Another object of the present invention is to develop a method and a system of 4D GIS based reality for moving target prediction for UAV computer vision based moving target surveillance and tracking, wherein a UAV computer vision based moving target surveillance and tracking system has been developed for the target detection, tracking and prediction in battlefield surveillance. The UAV computer vision system simulates the human eye-brain using image sensor and artificial intelligence (AI) technology to understand the real world of the battlefield, detect, track and predict moving targets through vision, and then make decisions in attacking the target in practical missions. A sequence of video images contains large amounts of information that can be used for many military applications and civilian applications described above.

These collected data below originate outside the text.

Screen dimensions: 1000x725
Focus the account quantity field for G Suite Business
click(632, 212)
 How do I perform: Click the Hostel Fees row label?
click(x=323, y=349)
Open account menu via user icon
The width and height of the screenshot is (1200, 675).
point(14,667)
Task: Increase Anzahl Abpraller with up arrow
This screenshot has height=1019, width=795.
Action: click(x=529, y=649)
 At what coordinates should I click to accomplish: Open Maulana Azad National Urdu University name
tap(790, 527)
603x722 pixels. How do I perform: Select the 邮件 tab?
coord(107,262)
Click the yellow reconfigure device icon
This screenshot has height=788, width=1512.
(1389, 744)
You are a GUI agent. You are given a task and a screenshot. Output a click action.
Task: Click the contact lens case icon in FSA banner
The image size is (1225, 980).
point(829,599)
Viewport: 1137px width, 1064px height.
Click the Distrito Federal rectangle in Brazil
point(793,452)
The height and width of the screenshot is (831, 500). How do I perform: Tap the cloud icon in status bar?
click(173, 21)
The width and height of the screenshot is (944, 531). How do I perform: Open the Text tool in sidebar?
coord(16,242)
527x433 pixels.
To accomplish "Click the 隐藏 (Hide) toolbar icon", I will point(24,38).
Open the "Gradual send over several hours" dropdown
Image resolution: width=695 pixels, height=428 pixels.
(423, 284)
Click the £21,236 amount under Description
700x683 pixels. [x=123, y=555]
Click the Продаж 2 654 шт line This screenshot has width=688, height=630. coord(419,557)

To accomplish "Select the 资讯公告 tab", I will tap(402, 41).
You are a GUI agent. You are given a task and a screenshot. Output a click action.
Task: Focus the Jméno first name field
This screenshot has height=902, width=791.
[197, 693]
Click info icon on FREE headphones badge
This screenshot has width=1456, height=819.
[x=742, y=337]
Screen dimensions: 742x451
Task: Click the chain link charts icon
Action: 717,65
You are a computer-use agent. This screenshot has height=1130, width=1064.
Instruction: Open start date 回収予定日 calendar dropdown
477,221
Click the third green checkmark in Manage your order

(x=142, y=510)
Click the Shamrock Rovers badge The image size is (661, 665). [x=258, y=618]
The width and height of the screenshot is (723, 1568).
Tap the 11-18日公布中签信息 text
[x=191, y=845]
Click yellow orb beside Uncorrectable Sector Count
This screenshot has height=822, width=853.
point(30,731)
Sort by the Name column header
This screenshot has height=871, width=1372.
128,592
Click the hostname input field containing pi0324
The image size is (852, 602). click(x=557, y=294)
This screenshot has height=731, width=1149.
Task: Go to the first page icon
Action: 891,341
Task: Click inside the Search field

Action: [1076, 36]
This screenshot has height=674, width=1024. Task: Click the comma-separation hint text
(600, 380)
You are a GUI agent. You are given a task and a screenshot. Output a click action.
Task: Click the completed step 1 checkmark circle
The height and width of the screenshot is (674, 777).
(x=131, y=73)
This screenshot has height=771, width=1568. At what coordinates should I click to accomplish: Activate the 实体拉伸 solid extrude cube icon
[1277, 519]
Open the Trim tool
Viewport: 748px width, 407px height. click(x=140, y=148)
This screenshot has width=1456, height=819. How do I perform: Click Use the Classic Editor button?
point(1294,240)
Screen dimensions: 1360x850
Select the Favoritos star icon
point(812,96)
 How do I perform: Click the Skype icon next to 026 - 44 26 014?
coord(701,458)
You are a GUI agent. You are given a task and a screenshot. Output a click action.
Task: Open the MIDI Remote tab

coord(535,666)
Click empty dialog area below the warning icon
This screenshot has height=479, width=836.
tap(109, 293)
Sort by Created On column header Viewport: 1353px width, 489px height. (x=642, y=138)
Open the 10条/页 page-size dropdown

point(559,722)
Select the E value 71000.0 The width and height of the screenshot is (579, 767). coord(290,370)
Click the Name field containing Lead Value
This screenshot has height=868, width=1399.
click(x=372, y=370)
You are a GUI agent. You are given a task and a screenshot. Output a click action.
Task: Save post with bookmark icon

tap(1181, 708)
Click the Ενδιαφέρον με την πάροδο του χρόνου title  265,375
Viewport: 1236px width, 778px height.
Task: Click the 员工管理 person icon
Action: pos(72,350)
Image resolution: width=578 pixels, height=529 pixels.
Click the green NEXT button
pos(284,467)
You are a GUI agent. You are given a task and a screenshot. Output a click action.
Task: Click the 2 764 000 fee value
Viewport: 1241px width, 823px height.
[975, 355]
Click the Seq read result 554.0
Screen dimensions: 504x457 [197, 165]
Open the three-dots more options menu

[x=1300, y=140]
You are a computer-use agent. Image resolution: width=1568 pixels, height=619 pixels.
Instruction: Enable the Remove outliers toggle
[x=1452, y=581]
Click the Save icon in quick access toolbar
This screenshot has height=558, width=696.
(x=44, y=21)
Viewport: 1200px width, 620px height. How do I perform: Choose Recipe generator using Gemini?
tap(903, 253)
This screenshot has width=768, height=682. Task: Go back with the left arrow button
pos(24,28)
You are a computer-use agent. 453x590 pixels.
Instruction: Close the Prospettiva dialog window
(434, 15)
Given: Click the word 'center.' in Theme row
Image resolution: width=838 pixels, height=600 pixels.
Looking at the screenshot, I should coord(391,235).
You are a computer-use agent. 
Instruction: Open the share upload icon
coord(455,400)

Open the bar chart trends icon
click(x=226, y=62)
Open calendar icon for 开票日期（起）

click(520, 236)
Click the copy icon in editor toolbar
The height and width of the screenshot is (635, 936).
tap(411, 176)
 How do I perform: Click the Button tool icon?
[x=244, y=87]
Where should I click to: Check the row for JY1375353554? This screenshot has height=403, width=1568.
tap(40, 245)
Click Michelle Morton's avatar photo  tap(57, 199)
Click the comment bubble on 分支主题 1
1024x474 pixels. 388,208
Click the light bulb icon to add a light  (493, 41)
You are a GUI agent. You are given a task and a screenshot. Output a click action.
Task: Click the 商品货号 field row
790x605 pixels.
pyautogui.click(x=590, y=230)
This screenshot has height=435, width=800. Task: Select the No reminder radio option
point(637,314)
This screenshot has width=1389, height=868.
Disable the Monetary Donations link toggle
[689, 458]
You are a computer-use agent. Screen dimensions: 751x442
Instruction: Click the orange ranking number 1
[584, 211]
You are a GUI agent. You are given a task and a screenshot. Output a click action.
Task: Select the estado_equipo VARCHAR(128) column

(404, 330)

In addition, computer vision is critical in guidance and navigation of UAVs for the success of autonomous missions.

Another object of the present invention is to develop a method and a system of 4D GIS based reality for moving target prediction with visualization and 4D simulation, wherein new methodology and advanced algorithms are developed and established for 3D virtual terrain generation and predicted motion simulation. The main advanced component algorithms include 3D terrain generation and 3D animation synthesis to generate virtual reality of target moving simulation. The 3D virtual terrain is generated from the elevation data of GIS using the ESRI software product ArcView and 3D Analyst. Elevation data, also called the “terrain skin”, is a numeric representation that accurately portrays the character of the landscape. This data is an essential element of any database used to develop an accurate virtual environment. ESRI ArcView 3D Analyst supports Triangulated Irregular Networks (TINs). TINs are vector based topologically structured models that have desirable characteristics for representing terrain and other surfaces.

Another object of the present invention is to develop and integrate within the US ARMY ARMAMENT RESEARCH DEVELOPMENT AND ENGINEERING CENTER (ARDEC) MPC architecture a fully functional target detection prediction and visualization capability, as shown in FIG. 1.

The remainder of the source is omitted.